Perhaps you work for a bank and your analysis highlights that early warning signals of attrition include a reduction in debit card usage or fewer logins to the mobile app. Again, a good move here might be to address the behaviour through a targeted campaign that seeks to rebuild the relationship with these customers.
Or maybe you work for a supermarket retailer and the behaviour you want to focus on is weekly shoppers that suddenly become less frequent shoppers.
Depending on your sector, product and audience, the things that indicate customers are likely to attrite will vary considerably. What is consistent, however, is that you can often use existing behavioural data to predict likelihood of attrition in future, and use that insight to help you develop tailored marketing activities that address minor issues before they become big problems.
No, although their goals are very similar, proactive retention models aren’t to be confused with general marketing. A good proactive retention strategy is one that specifically acts on flags in the data that analysts have shown to be significant drivers of customer attrition. As with any statistical model, accurately predicting which customers are likely to leave is never going to be correct 100% of the time. They also need to be combined with models that tell you which customers you will be able to persuade to stay through your marketing contacts – uplift models.

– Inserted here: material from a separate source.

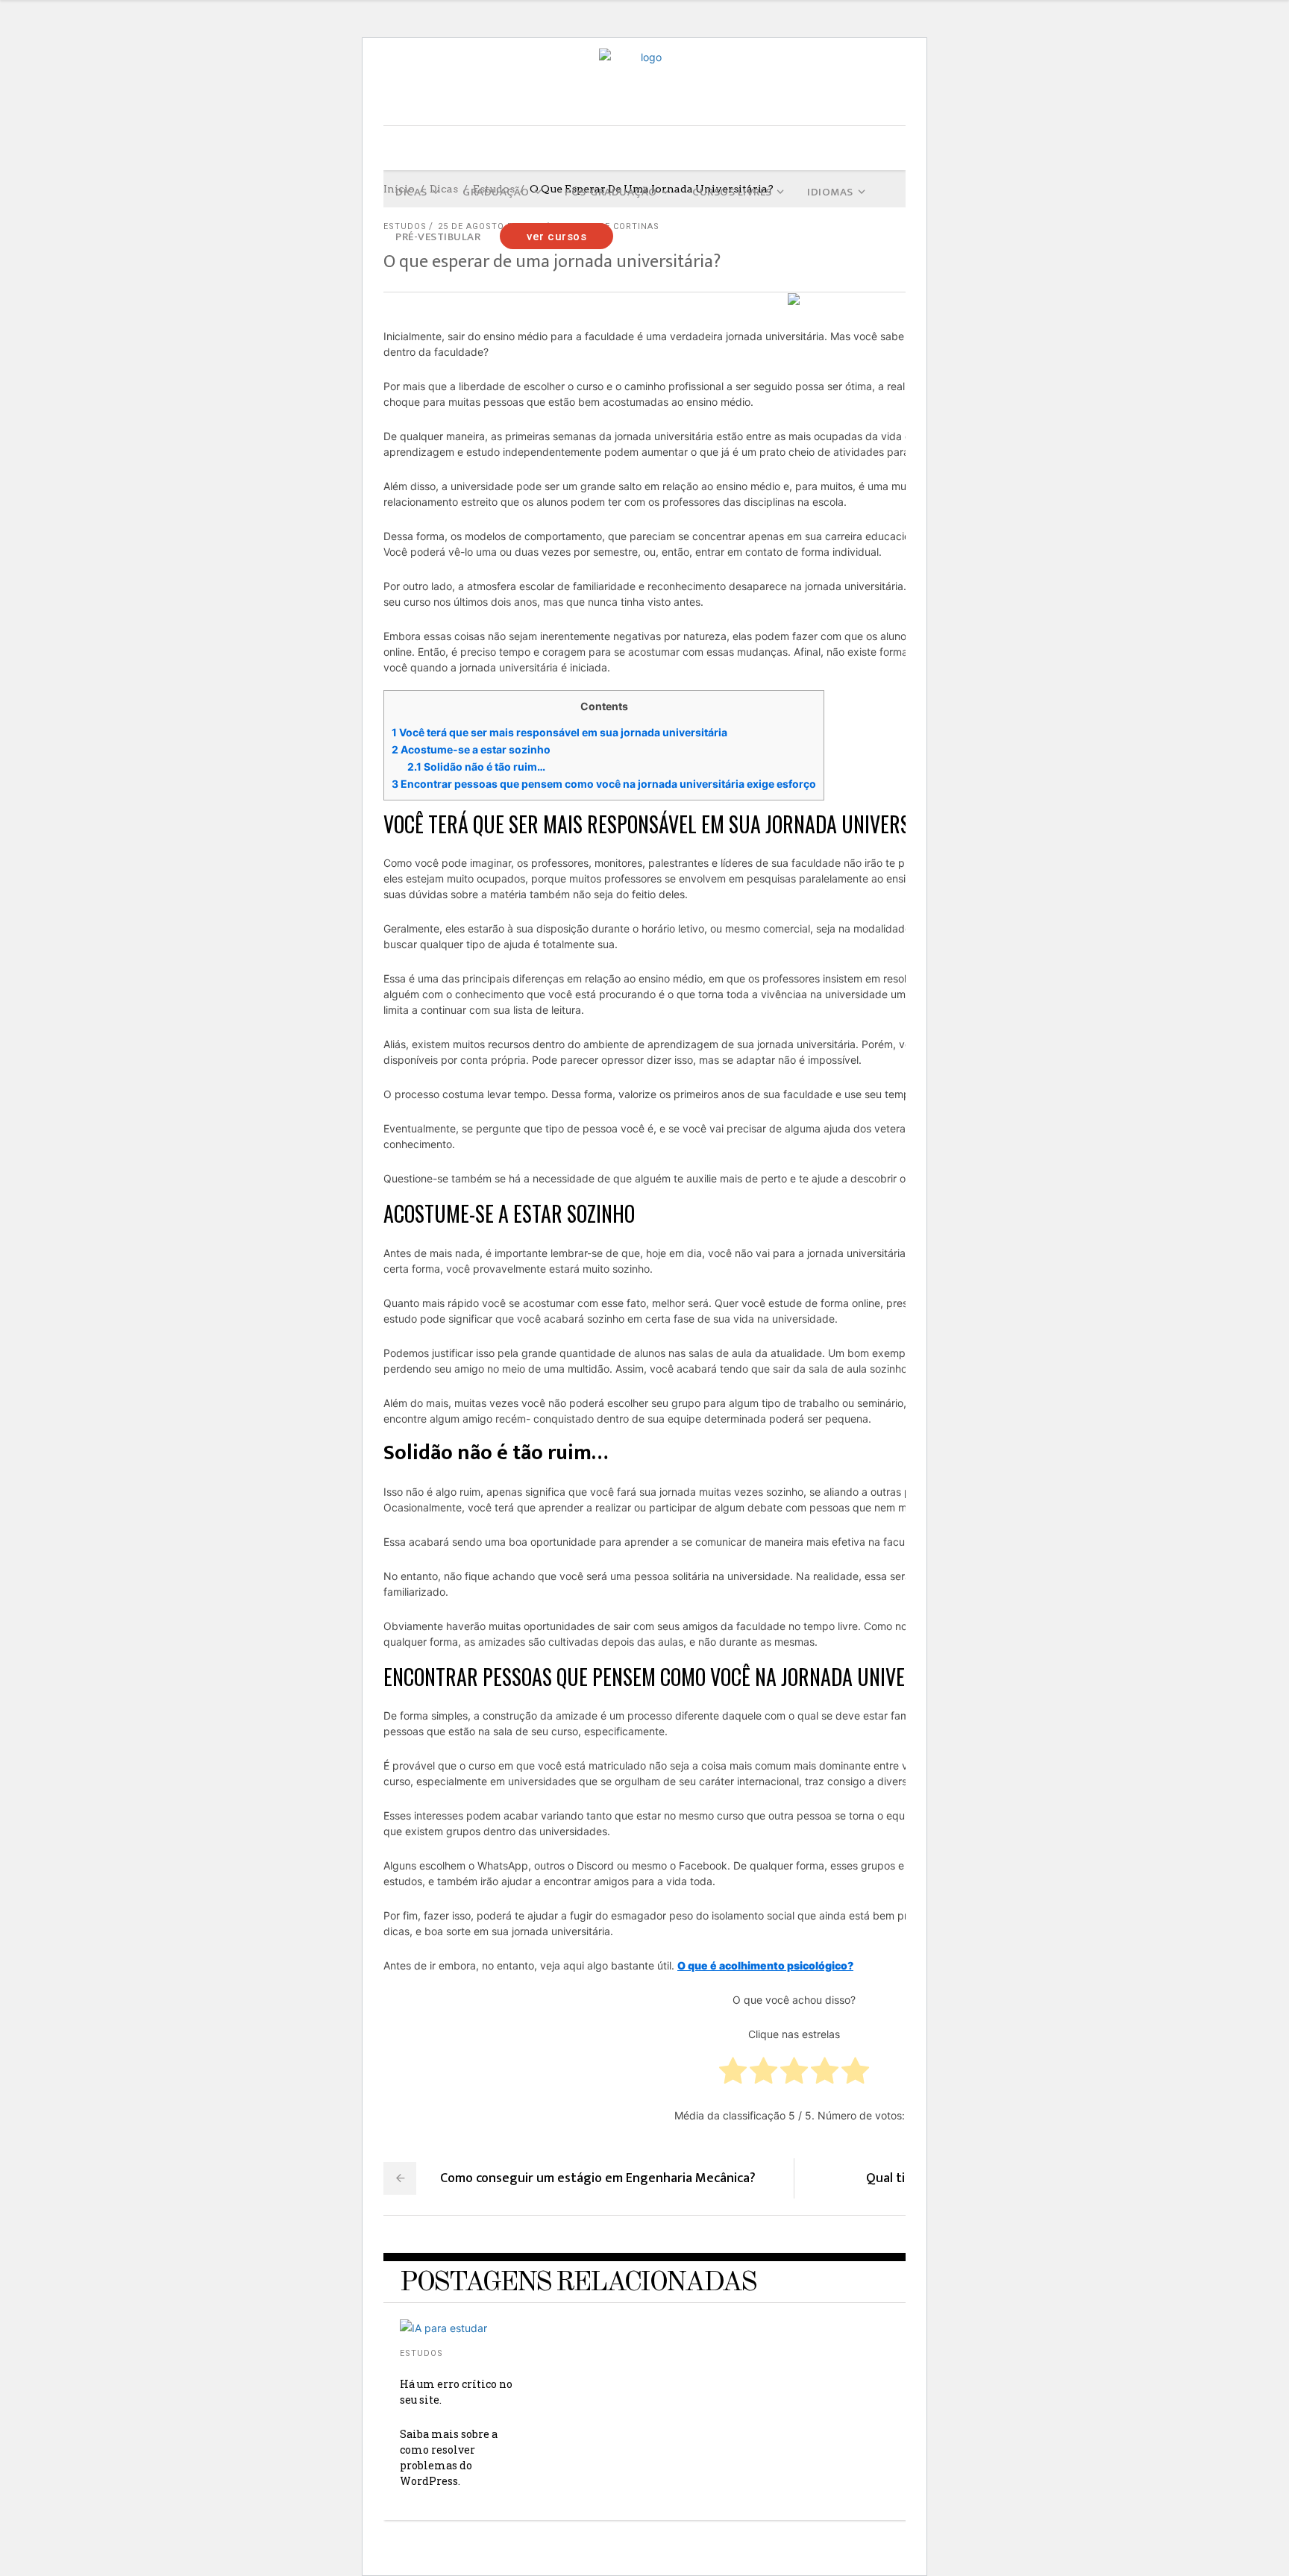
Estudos (421, 2353)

Clearly developing proactive retention strategies demands good data to work with, an analytics team that knows what to look for, and a marketing team that’s capable of taking appropriate action. And we should also point out we’re not advocating adopting only a reactive or a proactive customer retention approach. The most successful brands will have both, each optimised, and working in conjunction. Strong analytics is an indispensable tool in both proactive and reactive strategies, essential for deciding where to focus, identifying how best to retain customers and measuring the success of new initiatives.